▶ _Objective_
Recast the data in the stretch from the line containing "You are a GUI" through the line containing "Looking at the screenshot, I should click(275, 297)." as a Markdown table with the columns Row and Line, giving each line its row number. Omit blank lines and leave the pictures out.

▶ _Records to process_
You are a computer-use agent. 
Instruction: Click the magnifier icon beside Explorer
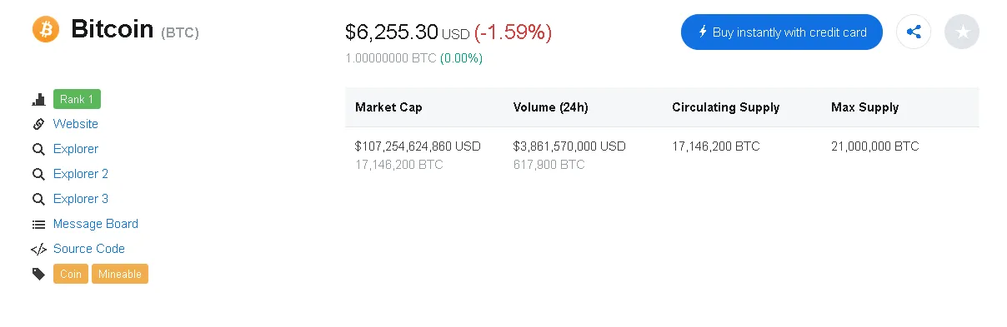38,150
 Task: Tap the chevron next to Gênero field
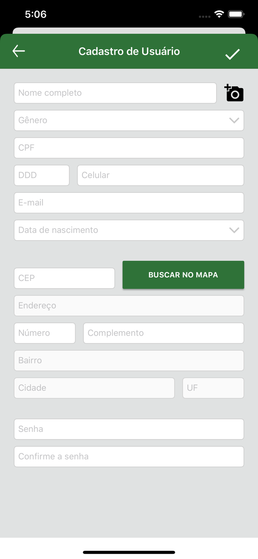point(234,120)
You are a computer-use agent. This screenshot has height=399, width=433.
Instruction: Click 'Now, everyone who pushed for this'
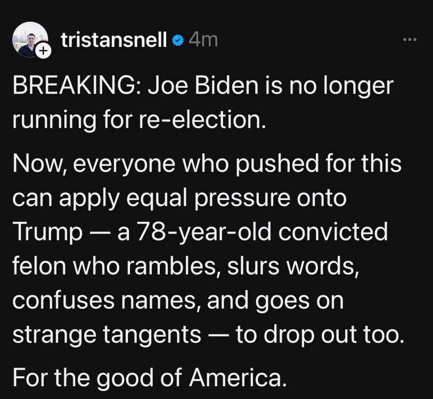207,163
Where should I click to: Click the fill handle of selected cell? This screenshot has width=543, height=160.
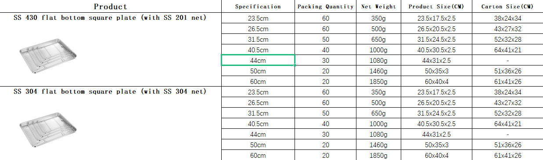(x=295, y=65)
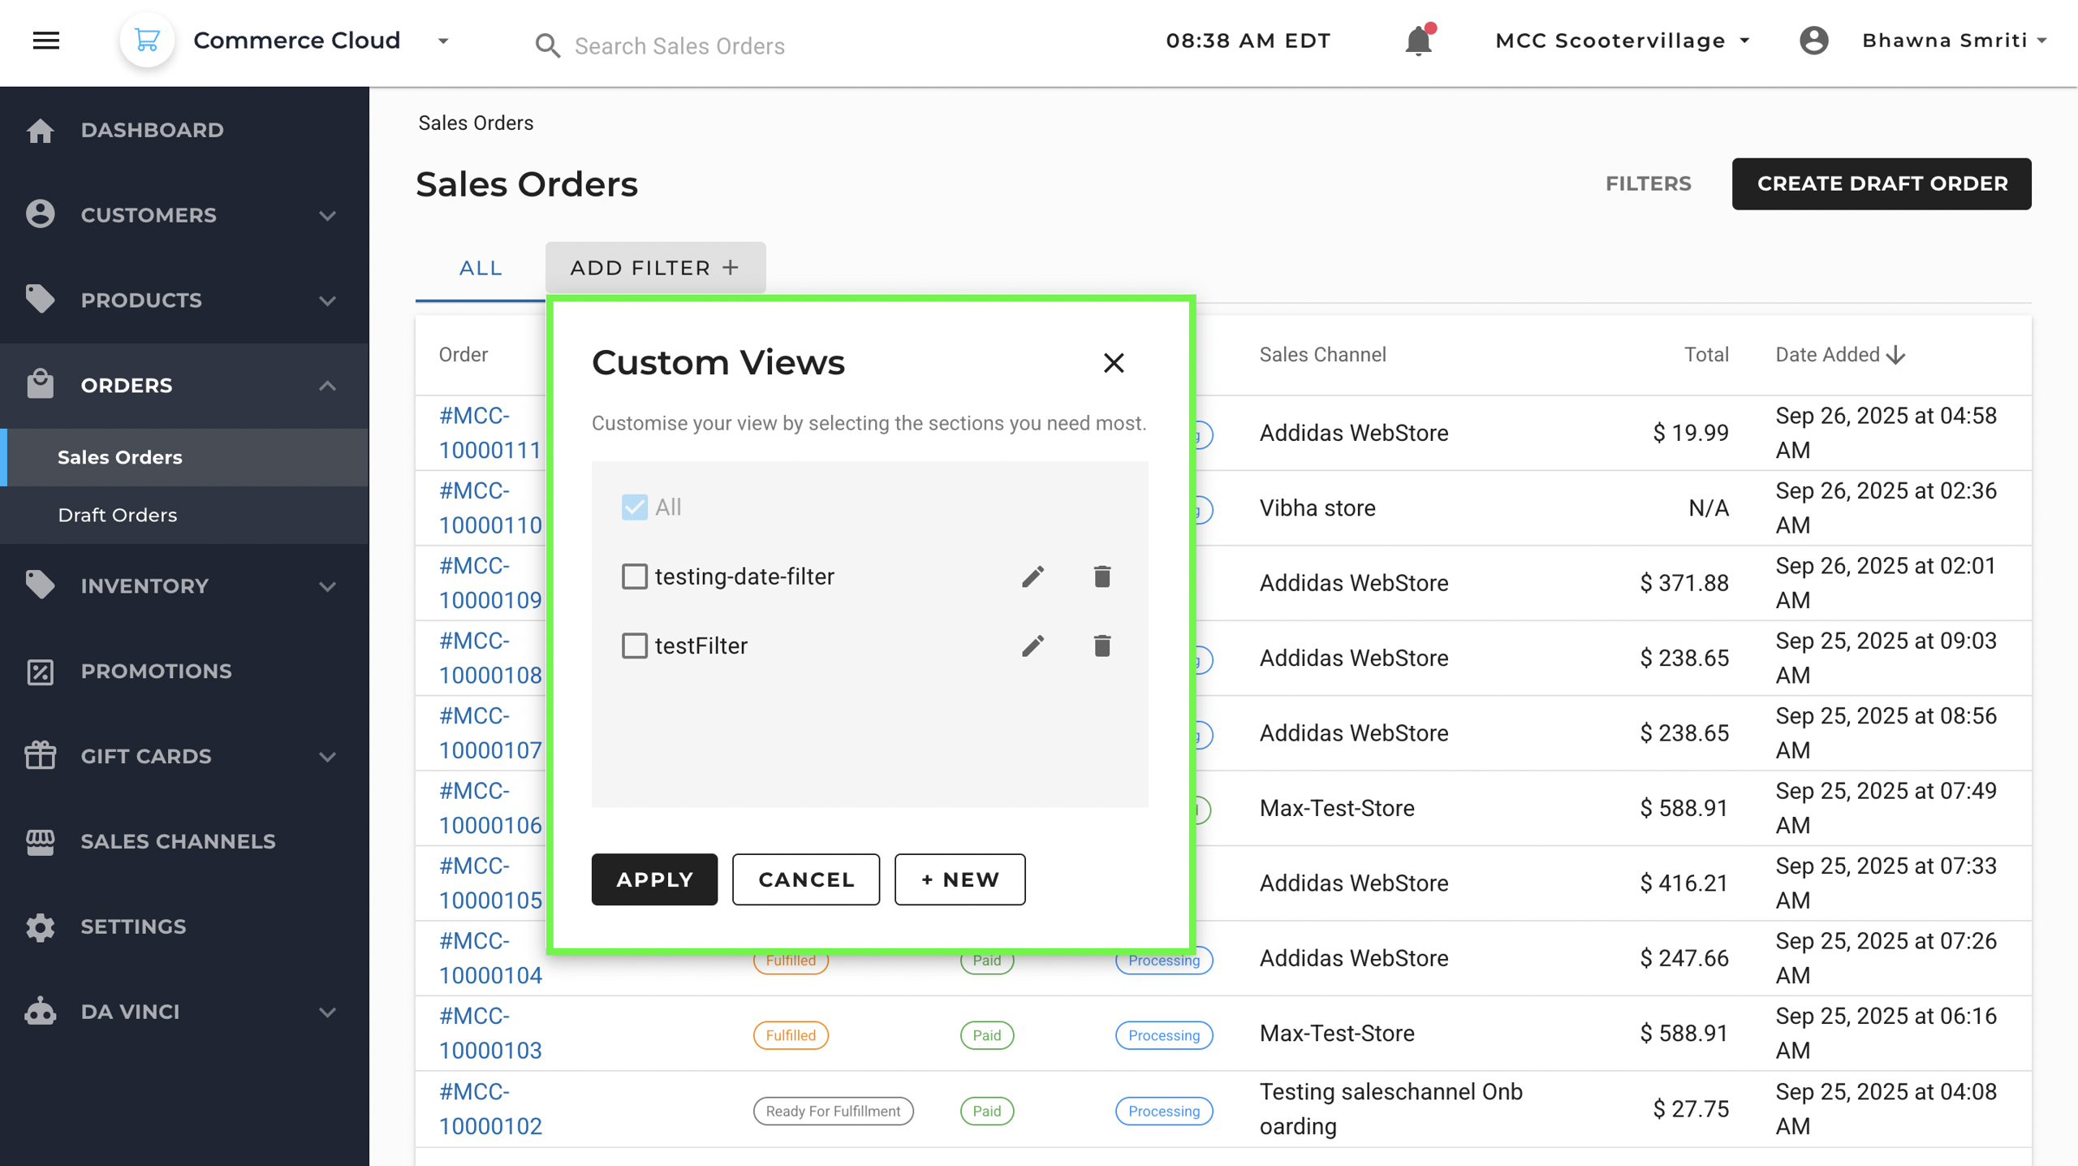Click the Commerce Cloud cart logo
Viewport: 2078px width, 1166px height.
147,41
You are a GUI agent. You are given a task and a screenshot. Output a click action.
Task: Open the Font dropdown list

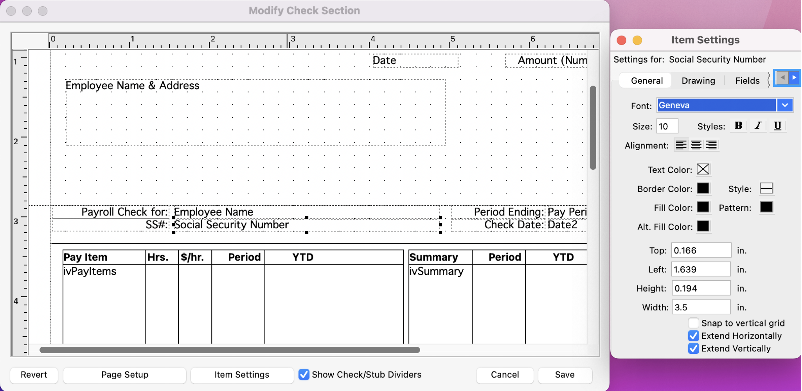click(x=785, y=105)
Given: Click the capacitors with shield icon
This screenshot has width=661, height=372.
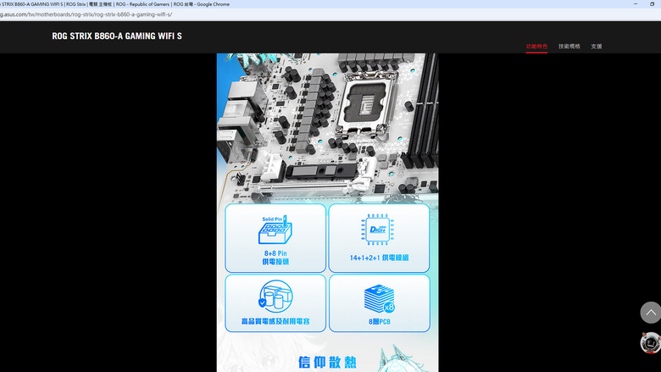Looking at the screenshot, I should click(275, 297).

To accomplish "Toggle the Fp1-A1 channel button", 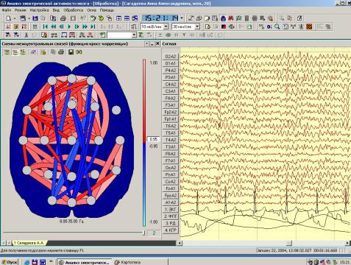I will (x=171, y=119).
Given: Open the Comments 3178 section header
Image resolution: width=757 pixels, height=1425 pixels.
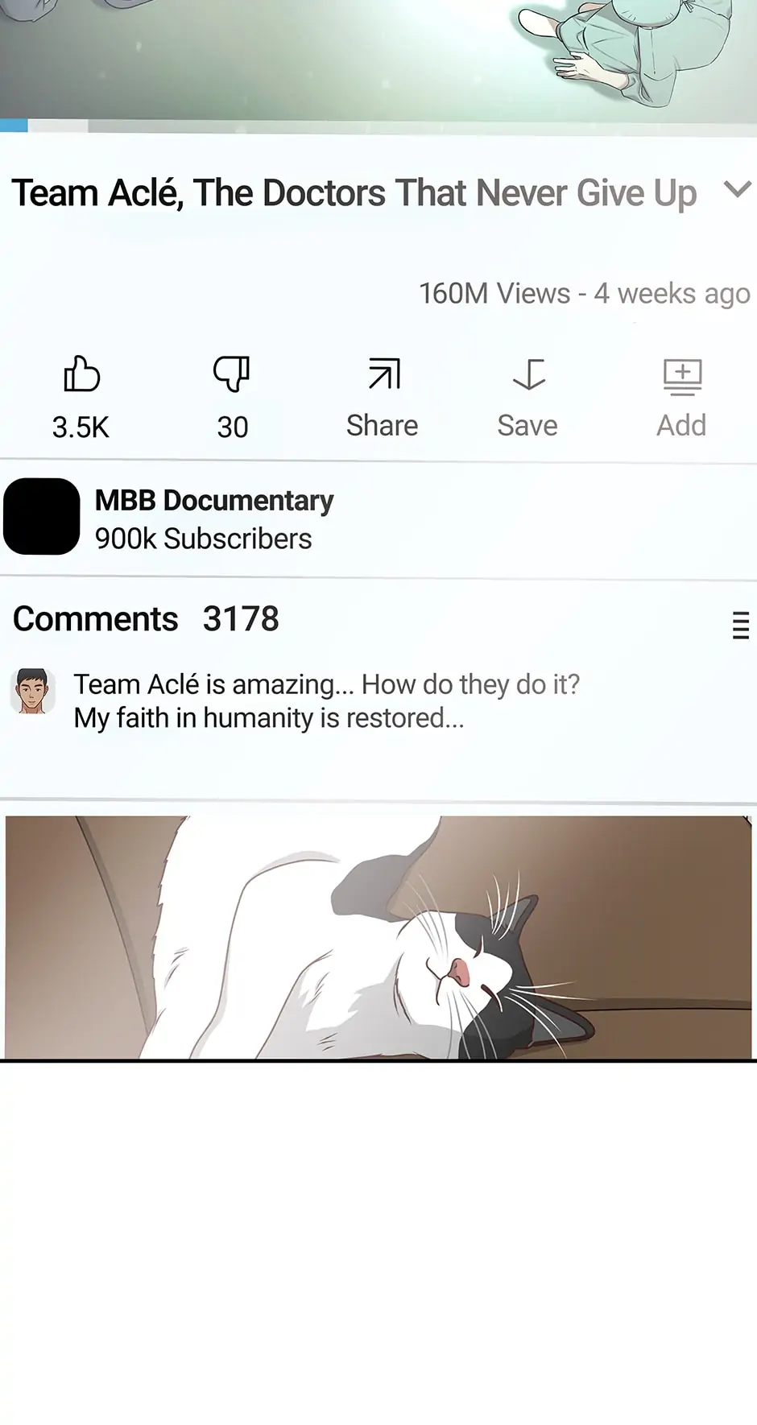Looking at the screenshot, I should point(146,619).
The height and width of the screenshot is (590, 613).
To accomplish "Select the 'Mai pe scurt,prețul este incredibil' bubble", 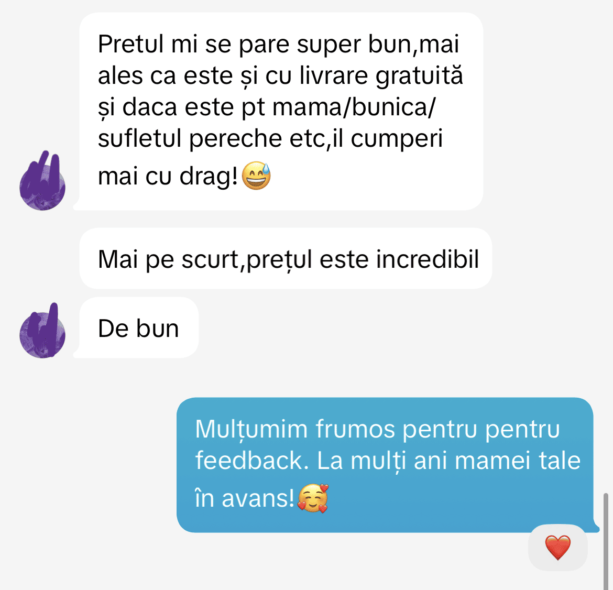I will [286, 258].
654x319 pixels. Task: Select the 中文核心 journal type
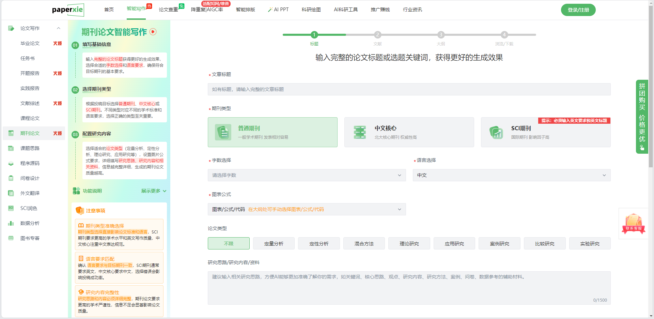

▶ _Result_
| Row | Line |
|---|---|
| 1 | You are a GUI agent. You are given a task and a screenshot. Output a click action. |
| 2 | Task: Open the Font dropdown list |
| 3 | click(x=785, y=105) |
| 4 | Given: Click the capacitors with shield icon |
| 5 | This screenshot has width=661, height=372. |
| 6 | Looking at the screenshot, I should click(275, 297). |